Her body shifted, its language terrifying. He thought she would pull the trigger now, that it was over. He sucked in a breath.

‘There was that bomb scare, that day, Friday. A little before lunchtime. You knew about that, of course.’

He nodded.

‘When they cleared the building, the courthouse, Mario was out in the alley with his staff. Suddenly Sal is there, pulling him aside, all in a panic, telling Mario he’s got to get the money together, the money isn’t in his safe. He’s thinking Mario took it back somehow. He tells him if he doesn’t get it back, he’s going to spread the word about the fire. He won’t keep quiet any longer.’

She lowered her voice, but not the gun. ‘Don’t you see, Mr Hardy? He would have destroyed Mario’s name. Which is all we have, all we’ve worked for all these years, Mario’s reputation with his peers. And to let that senile bum threaten it? No, he had to be stopped. I couldn’t let him bring Mario down. Sal wasn’t anybody. He was dead anyway.’

‘So your husband called you after he went back inside?’

She nodded. ‘He thought Sal had simply misplaced the money – taken it out of the safe, put it somewhere else and forgotten where. So he went back up to Sal’s room with him, to look for it. Can you believe the risk he took doing that?
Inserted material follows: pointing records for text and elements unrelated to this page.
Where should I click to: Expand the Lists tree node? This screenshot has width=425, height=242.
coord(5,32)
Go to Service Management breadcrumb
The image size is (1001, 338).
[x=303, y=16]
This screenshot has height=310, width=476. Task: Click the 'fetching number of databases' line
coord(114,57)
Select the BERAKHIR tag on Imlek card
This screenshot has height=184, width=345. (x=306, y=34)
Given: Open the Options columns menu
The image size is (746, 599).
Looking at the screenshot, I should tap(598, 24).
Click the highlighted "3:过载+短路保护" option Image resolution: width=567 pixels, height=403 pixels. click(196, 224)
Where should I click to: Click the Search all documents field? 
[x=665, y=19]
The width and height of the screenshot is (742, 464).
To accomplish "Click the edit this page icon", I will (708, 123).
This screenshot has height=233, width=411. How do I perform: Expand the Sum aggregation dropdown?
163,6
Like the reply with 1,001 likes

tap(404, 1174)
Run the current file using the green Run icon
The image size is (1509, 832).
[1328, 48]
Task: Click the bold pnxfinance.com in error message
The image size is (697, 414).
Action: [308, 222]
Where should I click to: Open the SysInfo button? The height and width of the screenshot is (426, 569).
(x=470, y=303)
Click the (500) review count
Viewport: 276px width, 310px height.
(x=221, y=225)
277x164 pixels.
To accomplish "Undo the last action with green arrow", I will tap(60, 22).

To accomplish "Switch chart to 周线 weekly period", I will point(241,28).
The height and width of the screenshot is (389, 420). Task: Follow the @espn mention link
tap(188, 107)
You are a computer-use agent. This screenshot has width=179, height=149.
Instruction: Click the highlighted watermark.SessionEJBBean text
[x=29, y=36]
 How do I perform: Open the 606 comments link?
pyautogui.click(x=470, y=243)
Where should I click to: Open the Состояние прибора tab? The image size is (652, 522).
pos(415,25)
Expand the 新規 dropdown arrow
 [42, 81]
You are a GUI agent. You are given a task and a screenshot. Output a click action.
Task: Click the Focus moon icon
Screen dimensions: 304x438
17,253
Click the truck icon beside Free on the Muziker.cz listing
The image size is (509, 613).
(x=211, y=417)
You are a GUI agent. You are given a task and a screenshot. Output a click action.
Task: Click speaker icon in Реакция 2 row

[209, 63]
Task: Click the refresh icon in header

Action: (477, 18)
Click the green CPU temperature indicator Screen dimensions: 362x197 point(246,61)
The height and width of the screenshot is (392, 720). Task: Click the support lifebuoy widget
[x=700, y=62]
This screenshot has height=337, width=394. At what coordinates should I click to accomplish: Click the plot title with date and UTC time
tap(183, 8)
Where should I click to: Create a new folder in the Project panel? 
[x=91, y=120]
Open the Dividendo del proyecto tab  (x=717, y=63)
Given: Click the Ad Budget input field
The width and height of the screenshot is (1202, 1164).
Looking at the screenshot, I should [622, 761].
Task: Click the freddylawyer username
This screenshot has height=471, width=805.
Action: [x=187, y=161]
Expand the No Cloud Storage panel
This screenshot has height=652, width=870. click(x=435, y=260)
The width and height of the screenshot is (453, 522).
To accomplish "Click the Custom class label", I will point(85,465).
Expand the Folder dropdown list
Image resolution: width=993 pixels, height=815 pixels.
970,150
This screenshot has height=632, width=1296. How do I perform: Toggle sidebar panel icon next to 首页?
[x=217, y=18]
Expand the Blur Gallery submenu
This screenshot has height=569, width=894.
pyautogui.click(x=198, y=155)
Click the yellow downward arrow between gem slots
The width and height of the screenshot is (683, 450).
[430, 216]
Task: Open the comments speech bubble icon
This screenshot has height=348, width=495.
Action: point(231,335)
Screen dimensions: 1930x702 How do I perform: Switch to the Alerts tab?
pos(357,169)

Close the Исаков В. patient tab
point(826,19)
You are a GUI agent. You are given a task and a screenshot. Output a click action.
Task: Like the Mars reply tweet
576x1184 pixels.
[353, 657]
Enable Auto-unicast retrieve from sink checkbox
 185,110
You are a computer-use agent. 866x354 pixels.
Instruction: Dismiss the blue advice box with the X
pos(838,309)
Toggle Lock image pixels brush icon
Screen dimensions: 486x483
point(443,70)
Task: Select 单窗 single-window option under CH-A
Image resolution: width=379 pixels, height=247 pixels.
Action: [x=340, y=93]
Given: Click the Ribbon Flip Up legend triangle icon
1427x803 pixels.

Anyone might have seen him and remembered. Then, when Mario couldn’t find any money, Sal went off at him. Mario yelled back.’

Another tumbler fell into place: Blue’s testimony, before her nap, the male voice in Sal’s apartment. It had been Giotti after all.

But his wife was going on, the gun still trained on Hardy’s chest. ‘After he got back to his chambers, he called and told me what had just happened. And still, he tried to tell me it was all right. Sal was just having a bad day. How could he believe that? How could he not see?’

‘So what did you decide to do?’

‘I didn’t know exactly. Not when I left to go there. Something, though. I was going to stop him. I brought this gun with me, just in case, but then there was the morphine out on the table. So much quieter and cleaner. I knew how to administer injections. One of my children is diabetic – I knew to put it in the vein. There was this heavy whiskey bottle. Sal never felt anything. I just knocked at his door and he let me in and we talked a minute, just like you and me now. And everything was there, laid out for me. As though God wanted me to do it, wanted to help me.’

With a jolt of terror Hardy realized that he’d led her to her moment. God had provided in this case as well: the building empty except for him. The open door. The cover of darkness for her escape.

It would be her second perfect crime.

He thought of a final question. ‘Does your husband know?’

It wasn’t really a laugh. It was too derisive. ‘Mario? How could I tell him? He’s a good man, a judge. He believes in justice. He doesn’t understand that sometimes you have to act, not pass some abstract judgment.’

‘So what does he think happened? That it was just his good luck?’